Former Ward 4 Alder, Board of Alders President, and mayoral Chief of Staff Tomas Reyes turned out to the same meeting to speak glowingly about Jackson-Brooks when she served as Ward 4’s Democratic Ward Committee co-chair during his time as alder. When I became president of the board, she became a state rep. And she did that job exceedingly well,” he said at the time. She earned a reputation very quickly as a state representative that could get things done, and would always remember where she came from.”

Maya McFadden file photo

Current Hill Alder Evelyn Rodriguez with Jackson-Brooks' oldest son Danny Gant at May 2020 corner renaming ceremony.

At a May 2020 corner renaming ceremony in the Hill, neighbors and elected officials and city leaders continued that line of praise, as Jackson-Brooks watched on from the second-floor balcony of her home at the corner of Spring and Dewitt.
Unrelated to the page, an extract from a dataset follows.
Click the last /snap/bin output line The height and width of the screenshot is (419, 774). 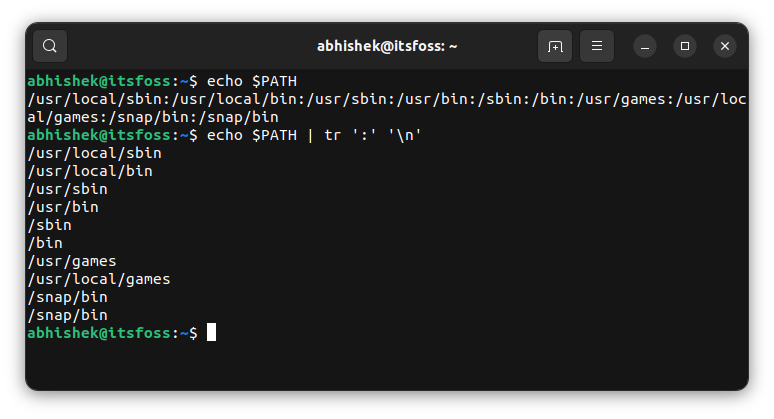(x=68, y=315)
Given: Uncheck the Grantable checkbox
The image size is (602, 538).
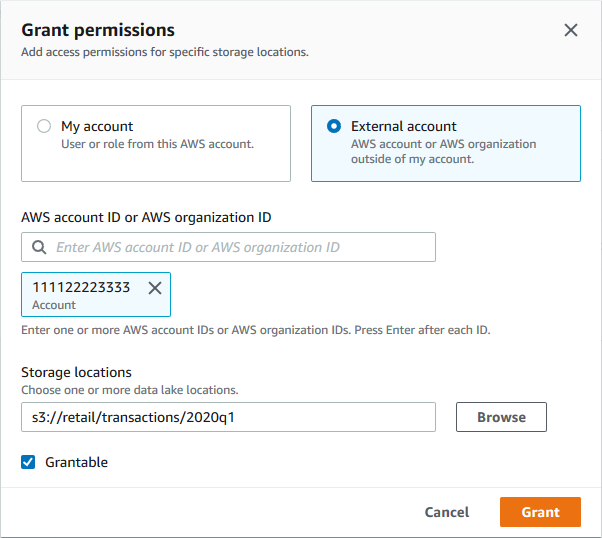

She made a lot of us leaders. Her legacy has been in us, but now it is physical too,” current Ward 4 Alder Evelyn Rodriguez said at that ceremony. She pushed me to respect everyone, do my best, and always invest with my neighbors.”

Her sons, Gant and Muhammad, told the Independent on Monday that their mom’s dedication to public service extended well before she moved to New Haven in the early 1980s.

During the Civil Rights era of the 1960s, she worked with the Congress of Racial Equality (CORE) in Baltimore. In the 1970s, she moved to Georgia and worked as an assistant to then-Gov., and future President, Jimmy Carter. When she moved to New Haven in 1981, she and her husband, Walter Brooks, spent much of their lives involved in local politics, as alders and state reps.

She’s always been one who wanted to help her community,” said Muhammad.

She also loved playing soccer, and encouraged her kids to play too. She was my number one cheerleader,” Muhammad said.

Her commitment to public service loomed large in New Haven, and her work touched the lives of many. There’s not too many people in this area,” Gant said, who don’t know” Andrea Jackson-Brooks.